Palaces of the Emperors of all Russia. "Les demeures des Tsars" Loukomski G.A folder with magnificent lithographs depicting the interior decoration of Tsarskoye Selo. It is an example of one of the first color autochromes.
The publication was published in Paris in the amount of 370 numbered copies. Description in French, attached is a list of lithographs, as well as 24 beautiful lithographs on separate sheets, laid with tracing paper. The publisher's dust jacket has been preserved.
10 copies on imperial paper from Japan. 10 copies on Dutch Van Gelder paper. 10 commercial publications (numbered A to J).
(Professor at the Kyiv Institute of Archeology, member of the Moscow Institute of Archeology, member of the commission for the preservation of artistic values?? of the palaces of Tsarskoye Selo).
Les Demeures des Tsars: Les Palais des Empereurs de Toutes les Russies. Limited edition, copy number 10 of 370 produced. Illustrated edition: 24 photographic illustrations of the chambers of Tsarskoye Selo, 3 of them in color with hand-drawn details, 8 pages of text, a list of illustrations.On the night of August 1 (14), 1917, the family of the last Russian emperor left their beloved home - the Alexander Palace. The Royal Family lived here. Four hours after the departure of the family of Nicholas II, G.
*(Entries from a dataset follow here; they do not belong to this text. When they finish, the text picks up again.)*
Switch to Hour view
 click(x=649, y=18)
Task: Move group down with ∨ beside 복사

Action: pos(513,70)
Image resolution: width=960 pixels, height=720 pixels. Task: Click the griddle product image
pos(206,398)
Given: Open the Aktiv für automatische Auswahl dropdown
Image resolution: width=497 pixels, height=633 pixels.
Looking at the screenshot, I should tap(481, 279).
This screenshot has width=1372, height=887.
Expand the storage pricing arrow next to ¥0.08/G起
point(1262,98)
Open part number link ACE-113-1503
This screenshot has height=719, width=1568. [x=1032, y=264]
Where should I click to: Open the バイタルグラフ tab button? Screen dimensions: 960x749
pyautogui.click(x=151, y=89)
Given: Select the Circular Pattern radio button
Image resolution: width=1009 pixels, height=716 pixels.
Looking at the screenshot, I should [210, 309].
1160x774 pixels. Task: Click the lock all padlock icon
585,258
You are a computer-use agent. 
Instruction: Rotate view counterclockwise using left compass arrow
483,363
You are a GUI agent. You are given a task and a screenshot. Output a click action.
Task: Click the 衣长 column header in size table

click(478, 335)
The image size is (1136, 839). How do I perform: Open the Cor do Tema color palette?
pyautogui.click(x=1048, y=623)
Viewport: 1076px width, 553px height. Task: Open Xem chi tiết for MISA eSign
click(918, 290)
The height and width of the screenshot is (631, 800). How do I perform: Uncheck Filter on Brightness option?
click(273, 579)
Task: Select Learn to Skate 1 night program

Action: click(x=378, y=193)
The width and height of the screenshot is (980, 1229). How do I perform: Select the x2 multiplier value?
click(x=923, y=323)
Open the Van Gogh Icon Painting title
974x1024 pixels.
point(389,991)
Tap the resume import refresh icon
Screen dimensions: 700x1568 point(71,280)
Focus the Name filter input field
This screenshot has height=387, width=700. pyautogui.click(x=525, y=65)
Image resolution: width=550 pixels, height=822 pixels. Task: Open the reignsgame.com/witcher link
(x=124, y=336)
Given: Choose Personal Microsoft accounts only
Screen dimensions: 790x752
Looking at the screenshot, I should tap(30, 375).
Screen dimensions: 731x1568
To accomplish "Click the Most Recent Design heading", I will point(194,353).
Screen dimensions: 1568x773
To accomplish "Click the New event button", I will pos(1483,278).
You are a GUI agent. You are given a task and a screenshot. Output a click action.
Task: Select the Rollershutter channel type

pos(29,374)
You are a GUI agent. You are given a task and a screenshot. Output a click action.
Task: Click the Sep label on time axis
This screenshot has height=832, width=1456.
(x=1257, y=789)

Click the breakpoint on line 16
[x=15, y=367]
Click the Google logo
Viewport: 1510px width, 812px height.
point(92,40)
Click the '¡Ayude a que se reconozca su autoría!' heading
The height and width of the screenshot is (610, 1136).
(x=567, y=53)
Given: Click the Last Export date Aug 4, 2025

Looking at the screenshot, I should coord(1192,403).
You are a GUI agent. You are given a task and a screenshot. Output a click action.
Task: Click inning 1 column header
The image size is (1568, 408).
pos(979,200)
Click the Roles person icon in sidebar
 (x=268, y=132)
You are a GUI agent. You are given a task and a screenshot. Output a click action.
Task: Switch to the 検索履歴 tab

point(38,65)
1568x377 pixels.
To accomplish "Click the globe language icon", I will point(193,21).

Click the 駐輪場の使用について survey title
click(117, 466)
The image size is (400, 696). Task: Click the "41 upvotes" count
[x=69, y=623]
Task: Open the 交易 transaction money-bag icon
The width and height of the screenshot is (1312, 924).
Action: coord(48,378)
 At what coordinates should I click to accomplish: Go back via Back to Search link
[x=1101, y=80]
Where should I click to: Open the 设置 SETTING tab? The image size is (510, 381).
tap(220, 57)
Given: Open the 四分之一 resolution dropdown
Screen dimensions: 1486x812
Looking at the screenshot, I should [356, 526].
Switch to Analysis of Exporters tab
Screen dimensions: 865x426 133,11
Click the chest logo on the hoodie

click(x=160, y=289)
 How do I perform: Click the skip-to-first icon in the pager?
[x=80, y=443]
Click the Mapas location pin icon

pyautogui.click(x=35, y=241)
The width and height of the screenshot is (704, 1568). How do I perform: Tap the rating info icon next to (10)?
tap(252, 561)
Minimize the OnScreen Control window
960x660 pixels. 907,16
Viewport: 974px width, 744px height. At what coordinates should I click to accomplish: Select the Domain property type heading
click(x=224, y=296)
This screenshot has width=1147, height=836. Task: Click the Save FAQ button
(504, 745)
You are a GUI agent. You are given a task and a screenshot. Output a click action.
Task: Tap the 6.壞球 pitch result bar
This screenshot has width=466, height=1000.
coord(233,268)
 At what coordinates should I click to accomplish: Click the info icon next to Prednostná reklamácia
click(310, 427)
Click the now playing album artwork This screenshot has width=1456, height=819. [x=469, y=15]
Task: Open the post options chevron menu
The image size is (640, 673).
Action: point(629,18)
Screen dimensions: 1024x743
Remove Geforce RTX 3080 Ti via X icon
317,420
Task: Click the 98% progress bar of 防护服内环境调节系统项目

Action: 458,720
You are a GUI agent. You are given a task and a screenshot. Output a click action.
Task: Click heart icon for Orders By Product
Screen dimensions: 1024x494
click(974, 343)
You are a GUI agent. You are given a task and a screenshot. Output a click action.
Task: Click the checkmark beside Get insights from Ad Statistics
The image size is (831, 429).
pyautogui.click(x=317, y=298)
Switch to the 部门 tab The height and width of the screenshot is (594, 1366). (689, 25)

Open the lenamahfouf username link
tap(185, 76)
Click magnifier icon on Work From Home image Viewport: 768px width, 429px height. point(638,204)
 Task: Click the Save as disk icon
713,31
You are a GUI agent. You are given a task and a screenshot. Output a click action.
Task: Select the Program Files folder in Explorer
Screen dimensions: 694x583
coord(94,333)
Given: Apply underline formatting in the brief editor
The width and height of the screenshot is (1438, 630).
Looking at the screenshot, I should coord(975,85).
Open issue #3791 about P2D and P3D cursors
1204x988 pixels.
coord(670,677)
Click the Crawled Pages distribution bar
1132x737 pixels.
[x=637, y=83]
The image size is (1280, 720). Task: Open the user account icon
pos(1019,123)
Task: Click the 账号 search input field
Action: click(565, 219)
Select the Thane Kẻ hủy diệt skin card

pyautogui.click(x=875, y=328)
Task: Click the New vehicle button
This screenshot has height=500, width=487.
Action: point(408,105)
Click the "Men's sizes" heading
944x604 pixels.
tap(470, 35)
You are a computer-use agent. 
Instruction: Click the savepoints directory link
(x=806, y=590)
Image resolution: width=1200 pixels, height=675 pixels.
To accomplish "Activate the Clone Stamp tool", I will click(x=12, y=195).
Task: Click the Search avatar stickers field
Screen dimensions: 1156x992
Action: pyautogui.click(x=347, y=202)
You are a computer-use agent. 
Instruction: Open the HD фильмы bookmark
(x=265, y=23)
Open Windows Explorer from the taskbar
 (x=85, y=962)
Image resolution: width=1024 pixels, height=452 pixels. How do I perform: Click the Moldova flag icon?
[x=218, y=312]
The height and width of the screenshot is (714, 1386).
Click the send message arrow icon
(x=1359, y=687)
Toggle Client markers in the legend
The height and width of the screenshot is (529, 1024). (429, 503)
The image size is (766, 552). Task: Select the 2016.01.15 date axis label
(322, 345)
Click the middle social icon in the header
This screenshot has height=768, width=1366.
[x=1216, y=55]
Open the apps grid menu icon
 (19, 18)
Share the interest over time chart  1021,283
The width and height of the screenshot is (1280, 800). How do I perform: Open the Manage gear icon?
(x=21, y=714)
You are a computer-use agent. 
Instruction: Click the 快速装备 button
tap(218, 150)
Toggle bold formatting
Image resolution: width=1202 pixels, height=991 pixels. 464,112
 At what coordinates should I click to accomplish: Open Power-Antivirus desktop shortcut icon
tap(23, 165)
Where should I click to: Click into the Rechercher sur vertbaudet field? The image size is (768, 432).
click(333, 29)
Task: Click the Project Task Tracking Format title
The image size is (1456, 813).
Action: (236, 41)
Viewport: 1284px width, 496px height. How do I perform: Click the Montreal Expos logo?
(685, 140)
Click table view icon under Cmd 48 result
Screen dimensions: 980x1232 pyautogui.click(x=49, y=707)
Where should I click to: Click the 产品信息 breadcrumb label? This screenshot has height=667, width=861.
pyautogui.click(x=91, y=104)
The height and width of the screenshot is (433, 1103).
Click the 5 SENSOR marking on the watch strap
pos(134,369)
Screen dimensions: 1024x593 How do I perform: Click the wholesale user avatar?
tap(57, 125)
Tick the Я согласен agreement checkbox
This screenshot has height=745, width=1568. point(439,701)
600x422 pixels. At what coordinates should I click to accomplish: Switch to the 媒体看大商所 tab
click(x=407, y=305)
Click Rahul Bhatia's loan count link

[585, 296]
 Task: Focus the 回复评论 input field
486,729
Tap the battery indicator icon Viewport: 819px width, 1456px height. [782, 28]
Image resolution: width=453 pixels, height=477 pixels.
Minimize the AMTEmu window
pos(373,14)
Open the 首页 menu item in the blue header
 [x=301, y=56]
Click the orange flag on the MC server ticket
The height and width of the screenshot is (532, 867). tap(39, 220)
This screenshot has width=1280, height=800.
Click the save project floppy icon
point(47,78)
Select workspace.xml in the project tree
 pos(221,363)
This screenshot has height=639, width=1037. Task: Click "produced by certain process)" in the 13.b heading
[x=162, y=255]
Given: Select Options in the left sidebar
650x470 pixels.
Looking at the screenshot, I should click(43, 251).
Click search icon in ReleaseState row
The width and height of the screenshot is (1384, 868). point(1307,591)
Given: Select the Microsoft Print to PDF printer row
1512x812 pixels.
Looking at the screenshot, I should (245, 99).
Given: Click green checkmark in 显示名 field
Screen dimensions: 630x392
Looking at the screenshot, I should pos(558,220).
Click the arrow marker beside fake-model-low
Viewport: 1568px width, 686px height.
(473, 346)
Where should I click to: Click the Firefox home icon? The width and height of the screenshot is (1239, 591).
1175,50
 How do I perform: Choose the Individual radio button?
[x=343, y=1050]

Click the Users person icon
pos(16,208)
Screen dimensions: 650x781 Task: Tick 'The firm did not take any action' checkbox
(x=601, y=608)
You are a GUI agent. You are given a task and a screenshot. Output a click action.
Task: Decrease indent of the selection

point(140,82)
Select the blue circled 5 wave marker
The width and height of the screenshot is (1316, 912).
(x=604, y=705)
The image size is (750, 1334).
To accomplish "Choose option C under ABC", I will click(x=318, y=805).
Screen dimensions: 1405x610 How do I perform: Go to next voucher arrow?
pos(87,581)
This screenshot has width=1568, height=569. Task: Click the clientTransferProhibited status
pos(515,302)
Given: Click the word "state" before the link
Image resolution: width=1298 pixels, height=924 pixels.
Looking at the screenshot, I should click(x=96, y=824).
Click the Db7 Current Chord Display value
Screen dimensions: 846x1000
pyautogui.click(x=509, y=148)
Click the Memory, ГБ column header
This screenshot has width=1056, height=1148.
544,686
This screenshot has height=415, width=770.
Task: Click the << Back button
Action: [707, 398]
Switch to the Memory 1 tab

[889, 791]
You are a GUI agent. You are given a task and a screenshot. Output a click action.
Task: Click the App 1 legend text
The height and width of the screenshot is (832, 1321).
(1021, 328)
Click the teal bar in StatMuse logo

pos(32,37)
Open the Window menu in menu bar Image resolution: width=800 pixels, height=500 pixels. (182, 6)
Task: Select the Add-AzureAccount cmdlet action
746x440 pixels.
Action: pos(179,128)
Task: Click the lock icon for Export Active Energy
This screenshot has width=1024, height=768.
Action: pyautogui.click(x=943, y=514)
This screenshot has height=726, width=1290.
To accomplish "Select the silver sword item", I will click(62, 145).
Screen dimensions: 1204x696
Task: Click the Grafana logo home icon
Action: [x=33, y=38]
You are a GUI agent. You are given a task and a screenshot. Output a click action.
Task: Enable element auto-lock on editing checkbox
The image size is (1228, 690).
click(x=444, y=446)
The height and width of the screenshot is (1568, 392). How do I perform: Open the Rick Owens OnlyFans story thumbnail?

Lukomsky, as chairman of the Commission for Acceptance and Accounting of Property of the Tsarskoye Selo Palace Administration, received the Alexander Palace. In May 1917, he petitioned the commissioner of the Provisional Government over the former Ministry of the Imperial Court and Appanages F. Golovin: For better cataloging of inventory of artistic significance, it would be desirable to photograph all the most valuable items in the palaces, as well as secure for posterity and science of the order and type of furniture arrangement in 1917, that is, by the time of the end of the Russian monarchy. Lukomsky received permission to film in the palaces of Tsarskoye Selo. For this purpose, former stable colonel photographer Andrei Andreevich Zeest was invited, who agreed to carry out the proposed work on the condition that he was provided with ready-made material (records).
In 1907, the Lumière brothers developed a mosaic three-color screen and released "autochrome" plates, some of the first color images in the history of photography. Autochrome - plates of black and white emulsion for color photography, with a raster of grains of colored starch, coated with waterproof varnish. After processing it turned out positive. Their production was based on experiments in mixing colors - red, green and blue.
By mixing these colors, the most perfect results were obtained. Complex colors, composed of "primary" ones, coincide in hue with the spectral ones, but do not reach full saturation. This method is called the additive method of the color mixing process, and raster color photography also applies to it. Autochrome was used until 1935. Seest by this time was already of advanced age, had poor health, and could not carry a photographic apparatus and equipment for shooting with him.
On June 3, 1917, Lukomsky turned to the Commissioner of the Provisional Government Commission, Baron B. Shteingel with a request to provide retired stable officer A. Zeest "the crew from the Stable Department of the Provisional Government", since he was deprived of this right due to his resignation. Initially, it was planned to shoot about 250 color photographs and 1000 black and white ones, and the plates were supposed to be sent from Paris.
The materials for the work, which included color images of interiors, objects of decorative and applied art and paintings in the Catherine and Alexander Palaces, made on glass, were supplied by the Petrograd branch of the photographic company I. Which existed since 1882, which was located on Kazanskaya Street, 5.
According to a notice addressed to Zeest dated May 25, 1917, a batch of autochrome records was received in different sizes from 4.5 x 10.7 cm to 18 x 24 cm. It also notes that the records were on the road for a long time and arrived overdue, but after an experiment was carried out on them, they turned out to be nevertheless quite suitable for use.
3 The photographer ordered plates measuring 9 x 12 cm for work. Filming in the Catherine Palace began in June, and in the Alexander Palace - on August 14, 1917.Already on October 11, in an explanatory note attached to the paid bills, Lukomsky certified with his signature that all the color photographs required for the Commission in the amount of 140 pieces4 were accepted and are located in the Office.